SUPPLIED MATERIAL:
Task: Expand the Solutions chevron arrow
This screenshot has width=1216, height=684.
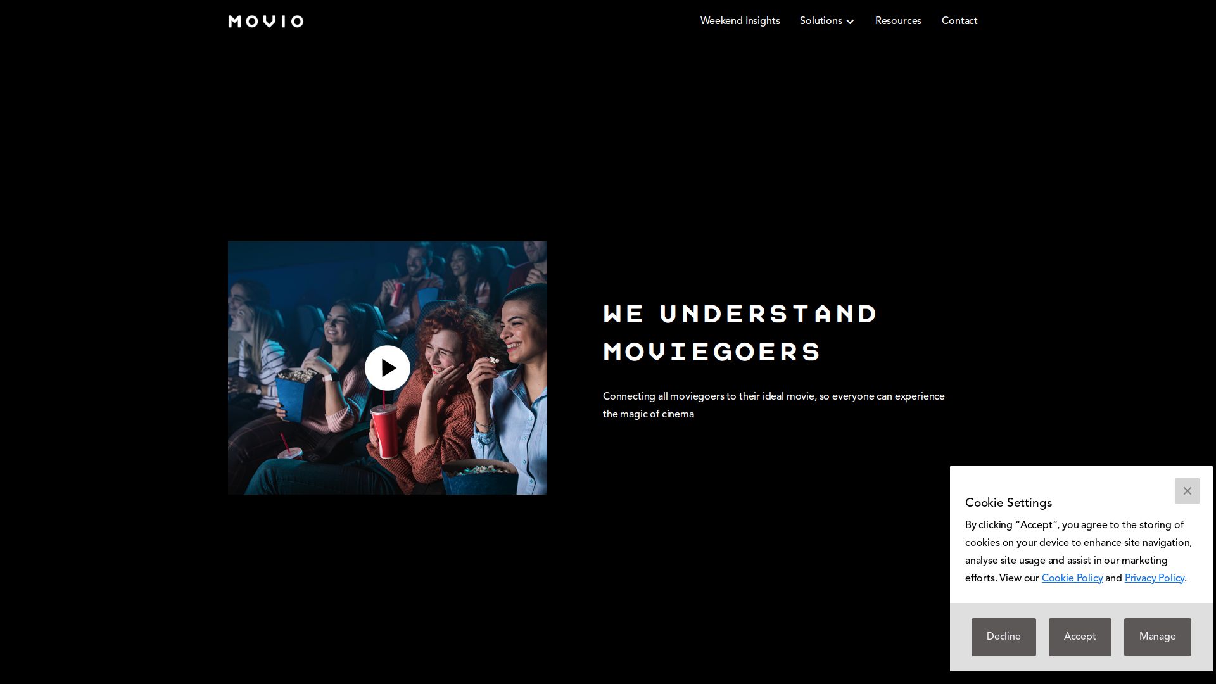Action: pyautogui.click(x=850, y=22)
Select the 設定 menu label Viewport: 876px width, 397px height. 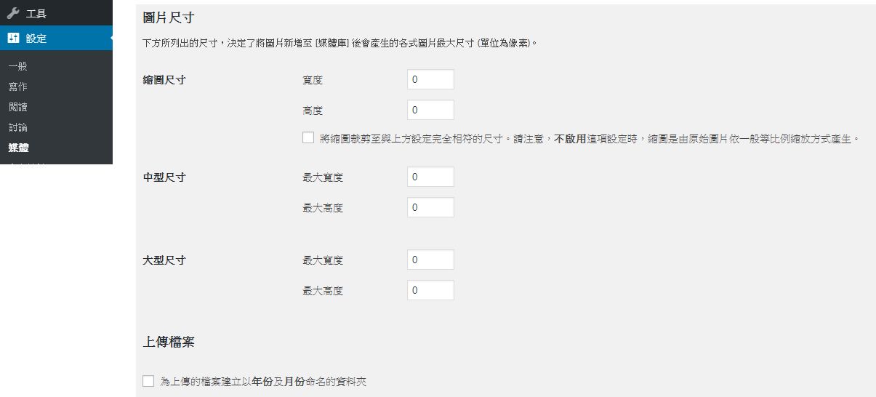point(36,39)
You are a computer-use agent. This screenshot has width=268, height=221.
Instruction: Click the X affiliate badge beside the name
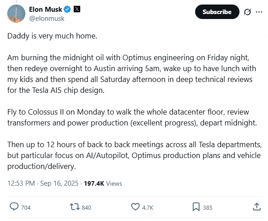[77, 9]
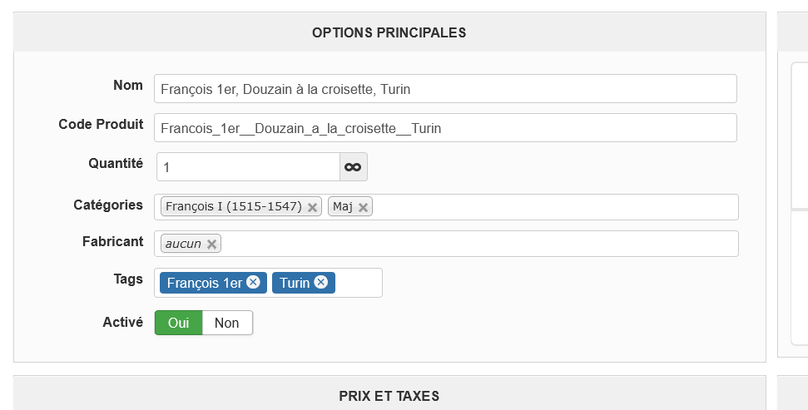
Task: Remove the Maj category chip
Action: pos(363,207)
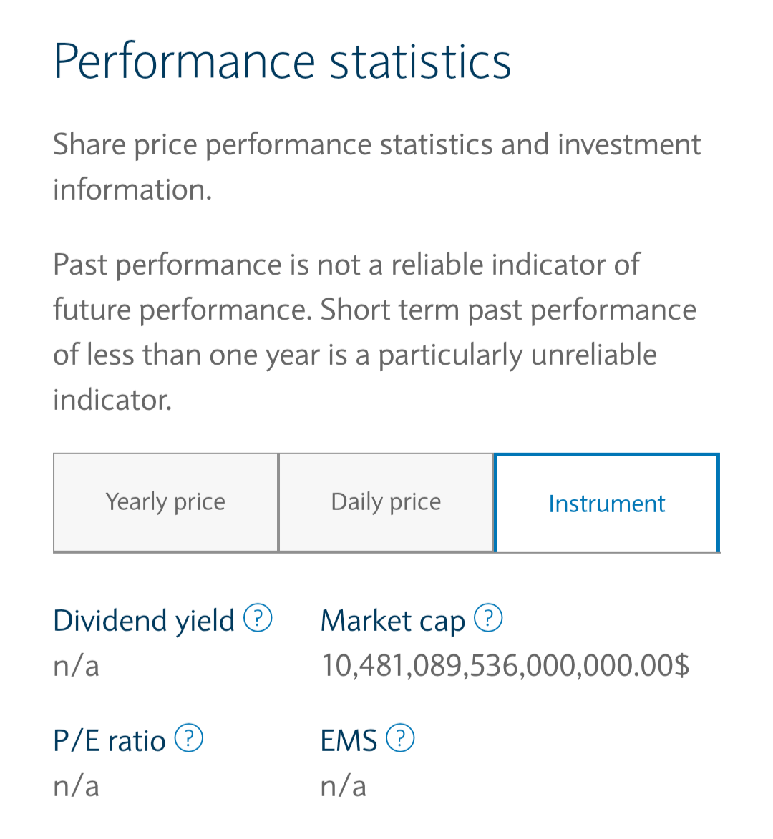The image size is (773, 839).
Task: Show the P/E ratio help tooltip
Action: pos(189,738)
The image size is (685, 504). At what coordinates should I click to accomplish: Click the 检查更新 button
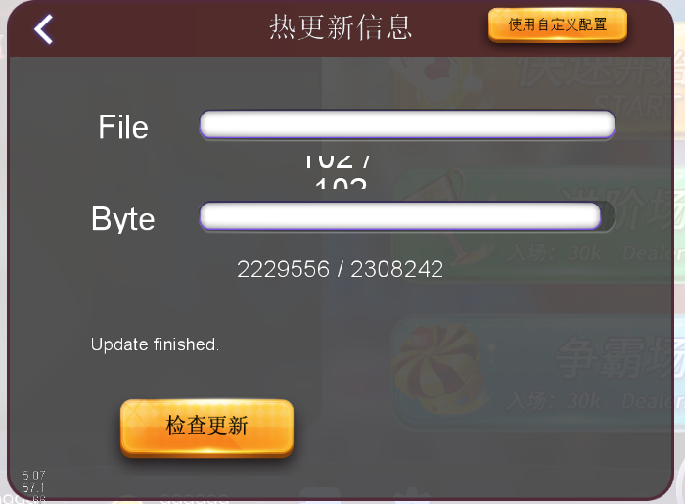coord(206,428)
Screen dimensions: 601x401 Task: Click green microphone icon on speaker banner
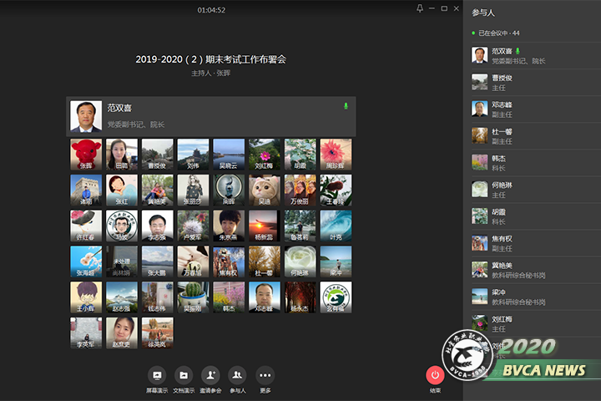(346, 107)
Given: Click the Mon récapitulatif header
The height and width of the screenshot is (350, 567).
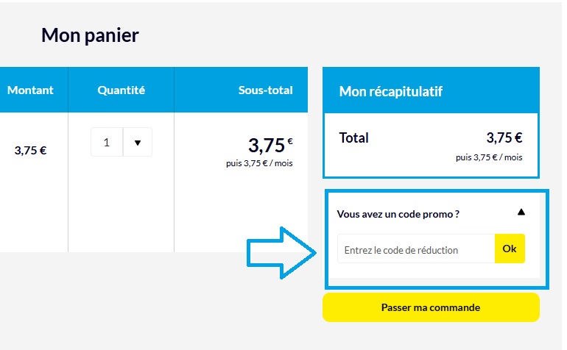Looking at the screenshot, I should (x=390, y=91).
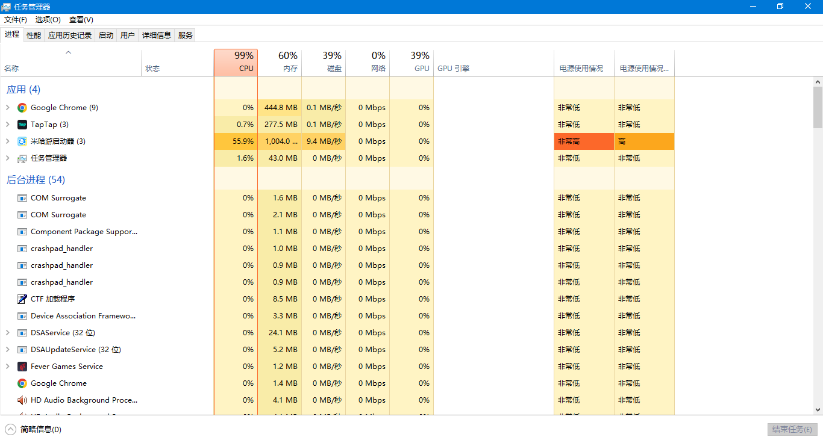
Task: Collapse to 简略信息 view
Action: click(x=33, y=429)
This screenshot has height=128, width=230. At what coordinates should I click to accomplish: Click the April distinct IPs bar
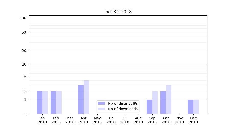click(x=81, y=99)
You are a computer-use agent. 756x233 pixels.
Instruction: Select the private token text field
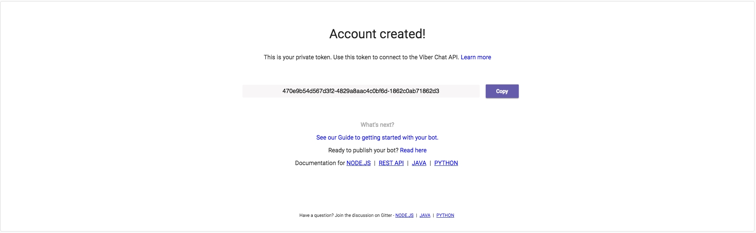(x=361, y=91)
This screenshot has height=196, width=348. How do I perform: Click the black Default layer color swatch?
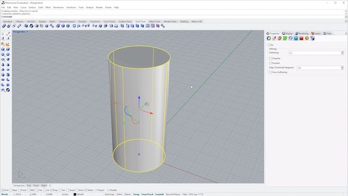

WORK ORDER: Exactly the lines from the one that contains "This screenshot has height=128, width=230." to the last line of the data, both included, should be set down, and no pictures should appear among them.

ANSWER BOX:
This screenshot has height=128, width=230. At what coordinates should I click to accomplish: Click the April distinct IPs bar
click(x=81, y=99)
You are a computer-use agent. 756x233 pixels.
Instruction: Select the private token text field
(x=361, y=91)
This screenshot has height=196, width=348. How do I perform: Click the black Default layer color swatch?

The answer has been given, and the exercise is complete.